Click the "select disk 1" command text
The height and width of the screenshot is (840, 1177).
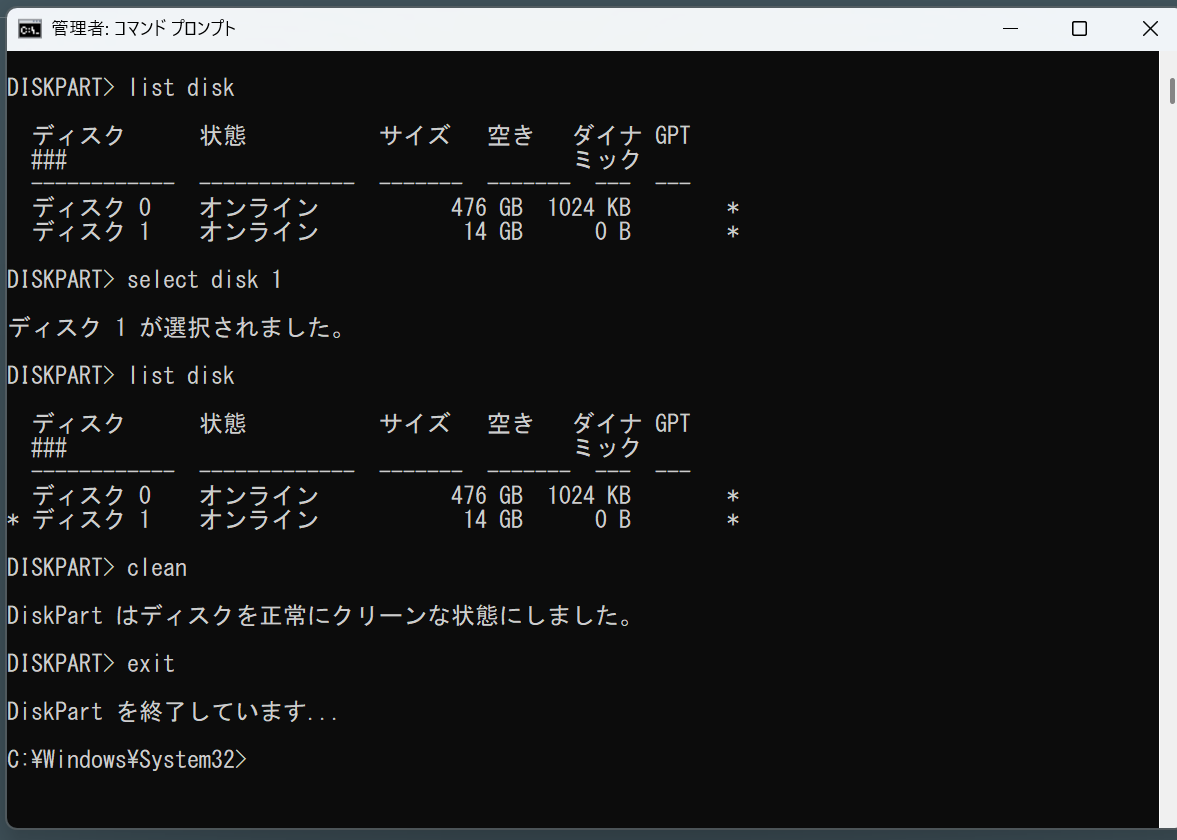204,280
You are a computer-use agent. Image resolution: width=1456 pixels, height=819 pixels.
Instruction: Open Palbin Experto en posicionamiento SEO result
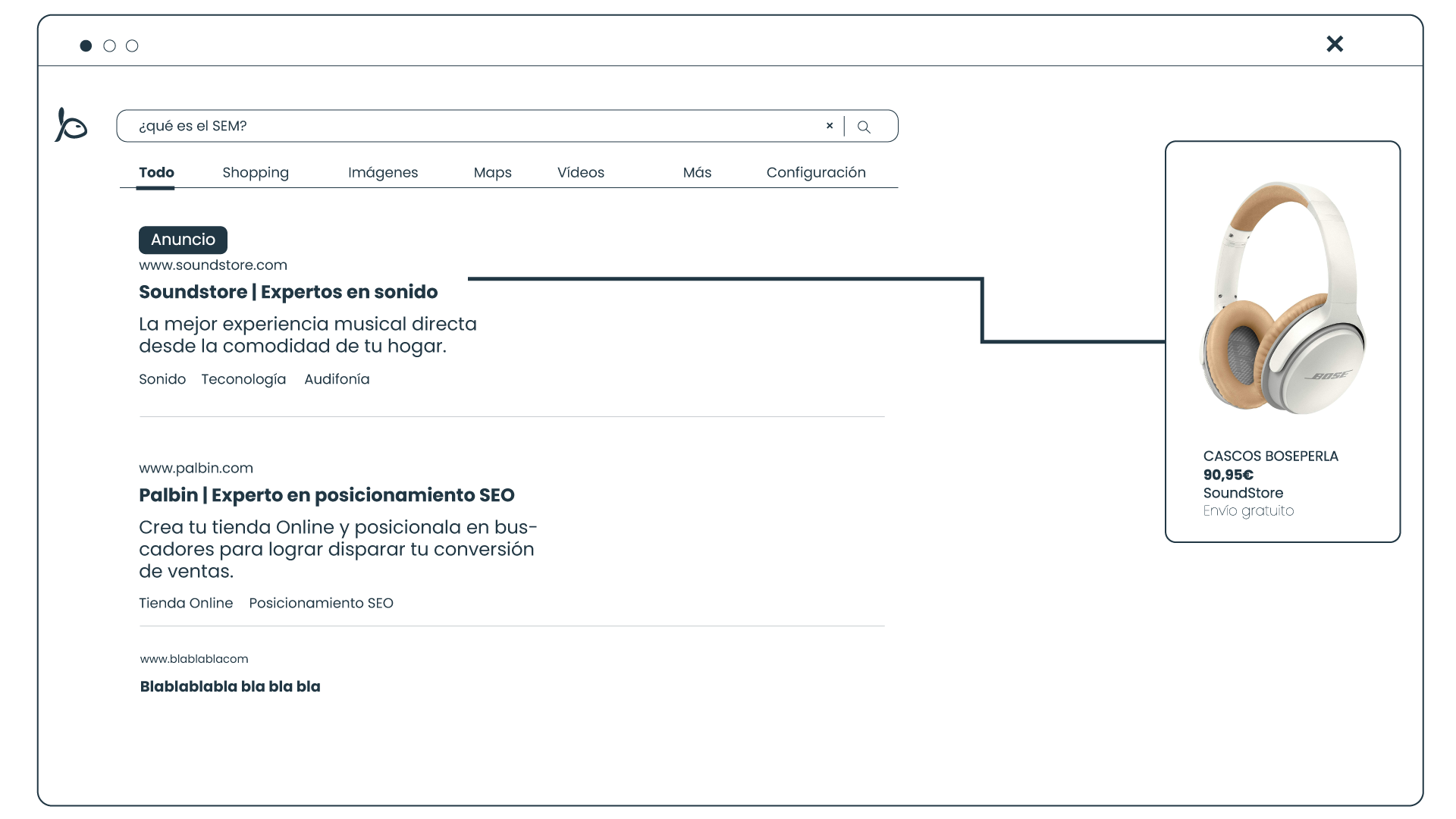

▬▬▬

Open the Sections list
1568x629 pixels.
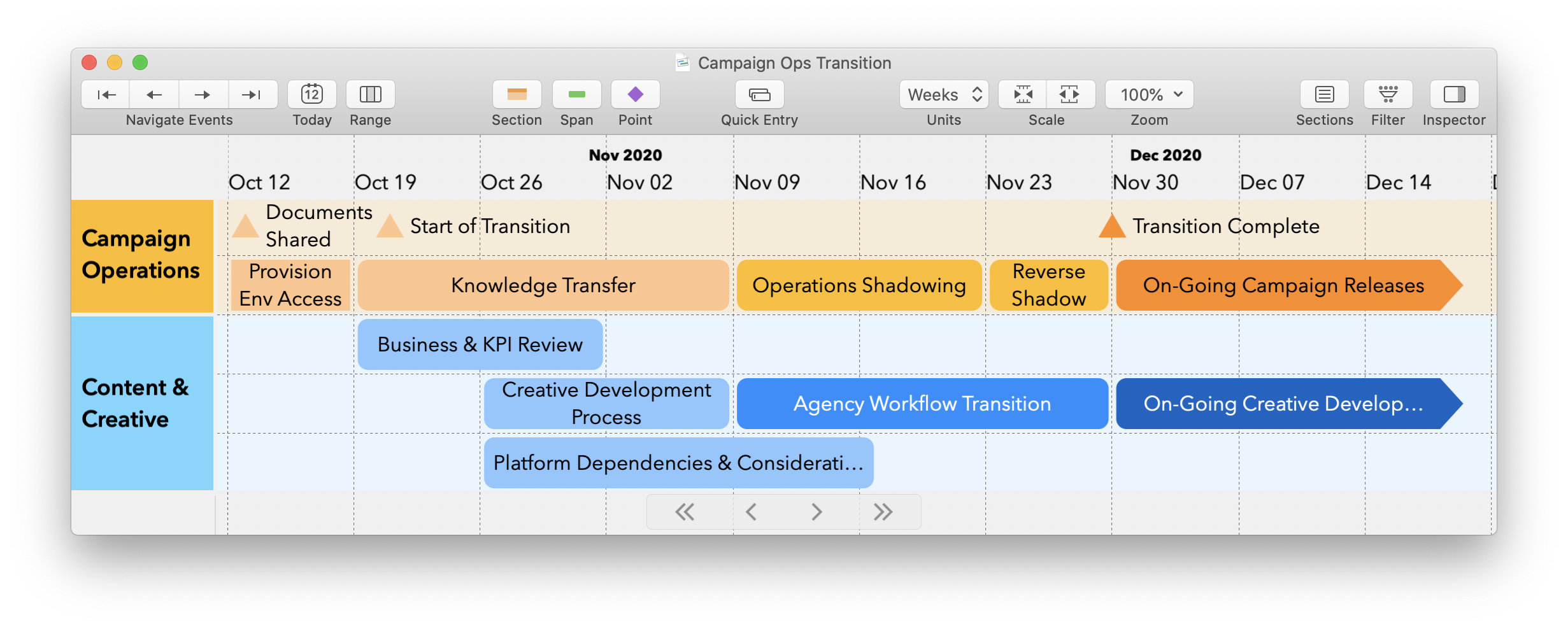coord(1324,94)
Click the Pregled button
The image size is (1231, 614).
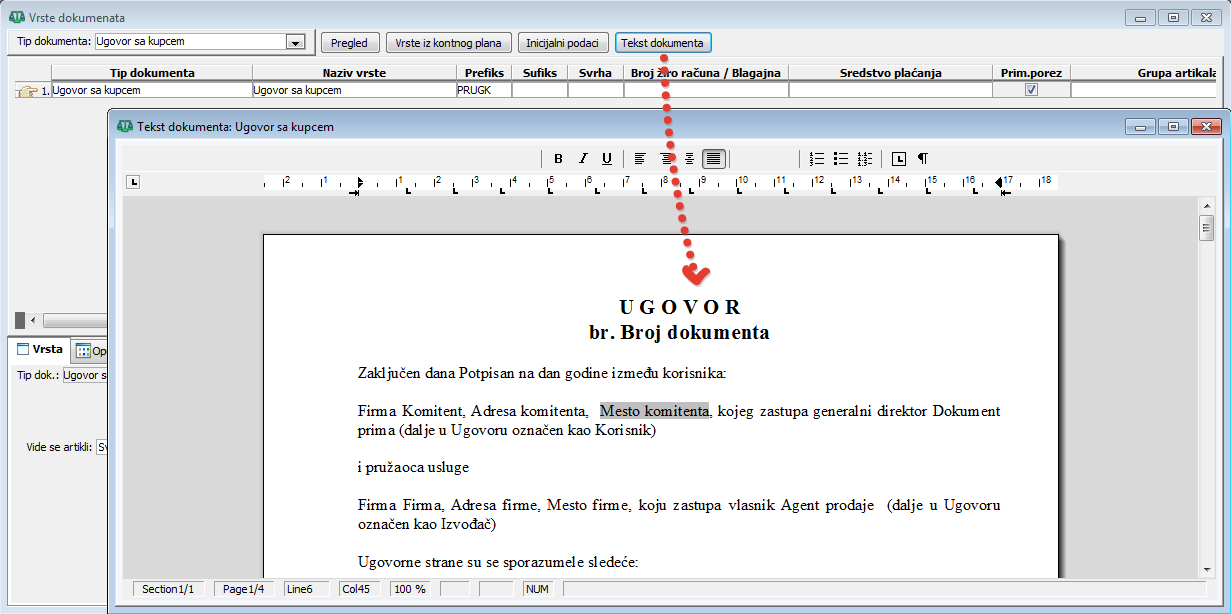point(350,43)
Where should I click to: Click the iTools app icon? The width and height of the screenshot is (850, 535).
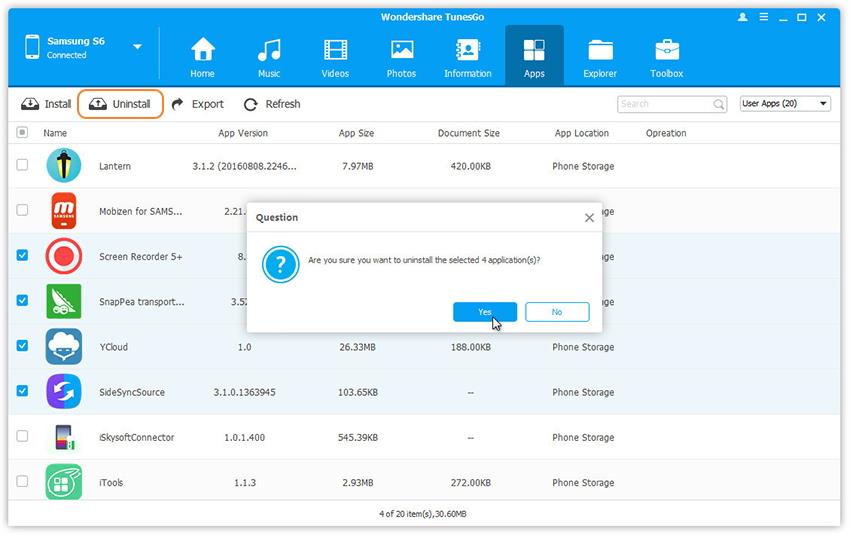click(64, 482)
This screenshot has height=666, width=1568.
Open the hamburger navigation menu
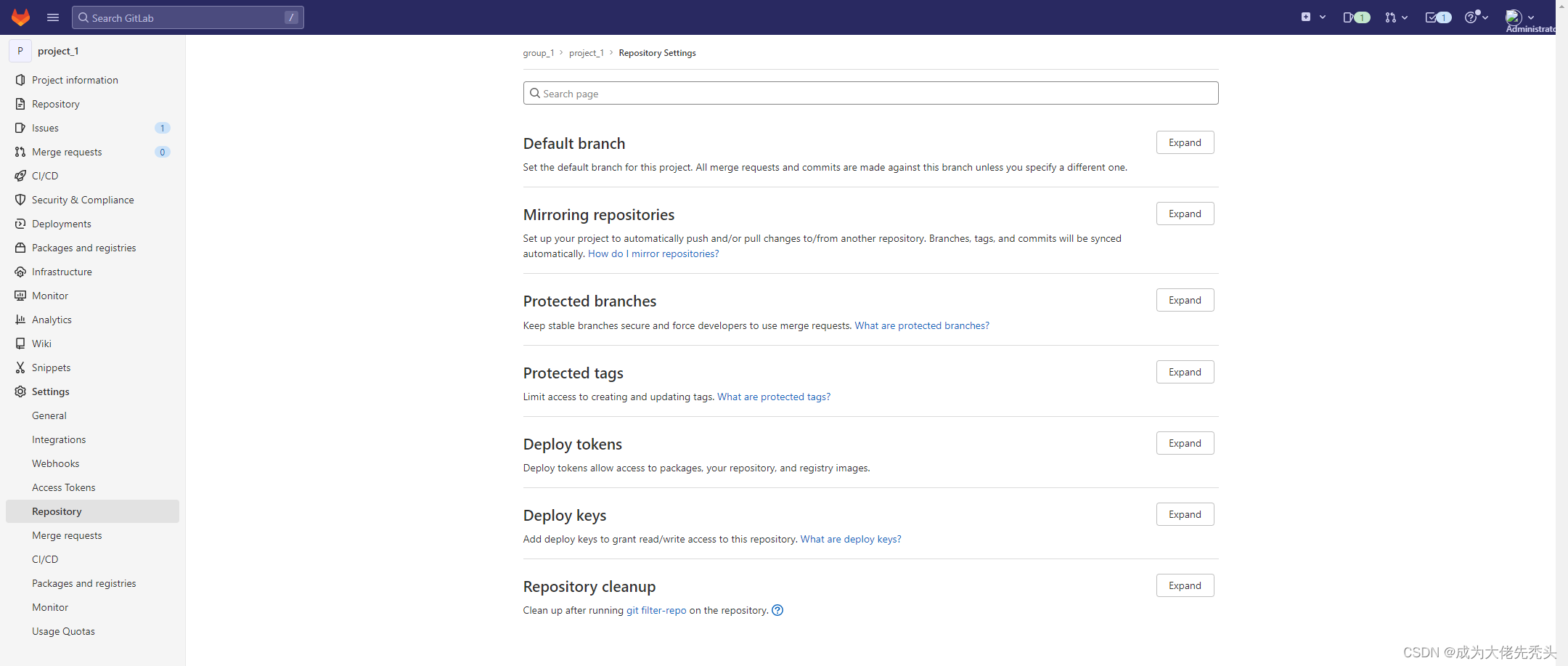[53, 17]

▬▬▬

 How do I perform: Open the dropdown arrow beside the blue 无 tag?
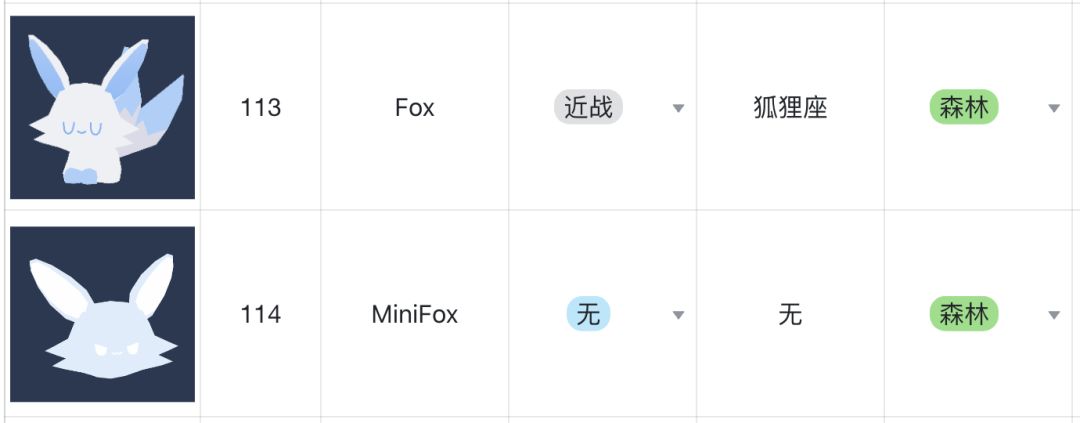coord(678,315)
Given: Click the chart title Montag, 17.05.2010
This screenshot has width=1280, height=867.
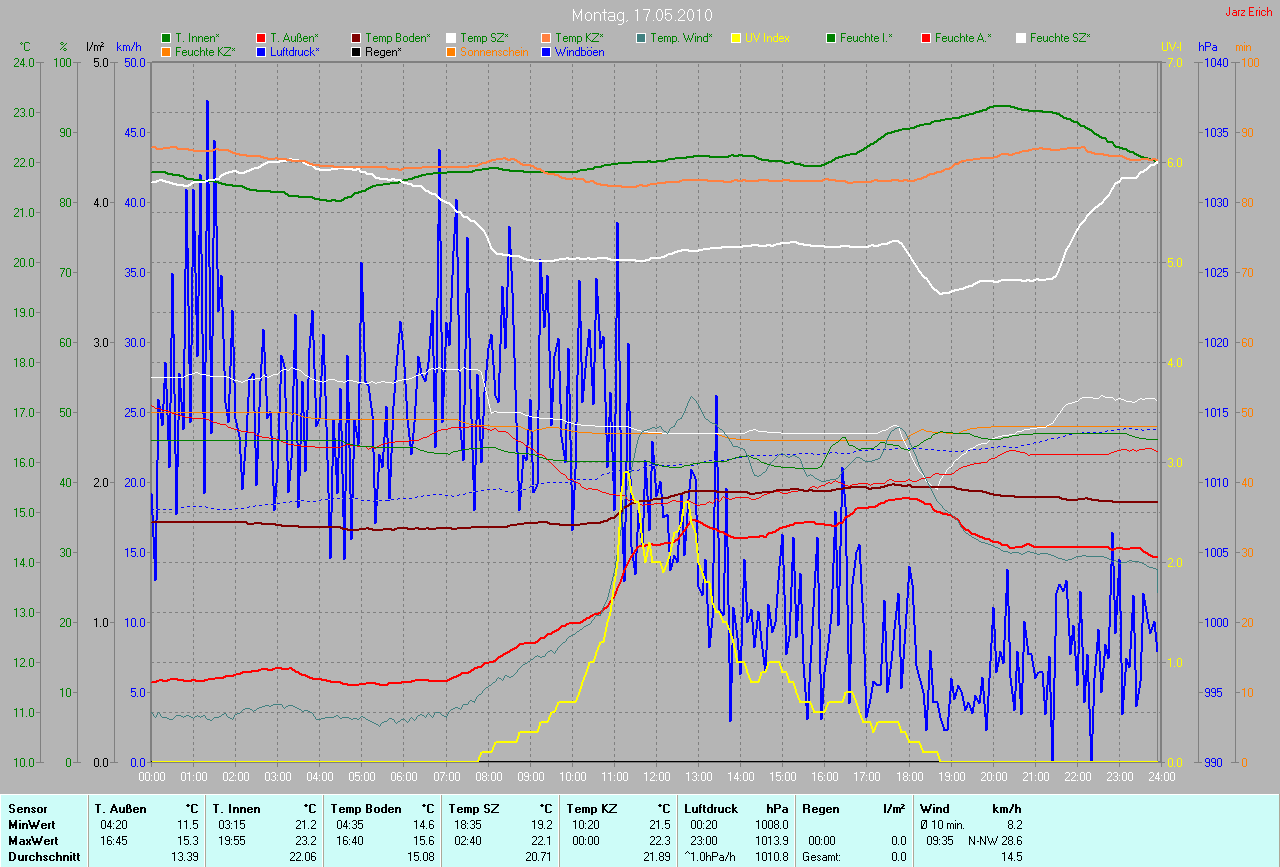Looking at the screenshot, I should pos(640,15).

▬▬▬

■ **Instruction**: Could you give the stretch of the records above, from the line containing "You are a computer-use" through the line containing "Instruction: Open Palbin", as a numbered list with any blank lines left out?

■ **Response**:
1. You are a computer-use agent. Image resolution: width=1456 pixels, height=819 pixels.
2. Instruction: Open Palbin Experto en posicionamiento SEO result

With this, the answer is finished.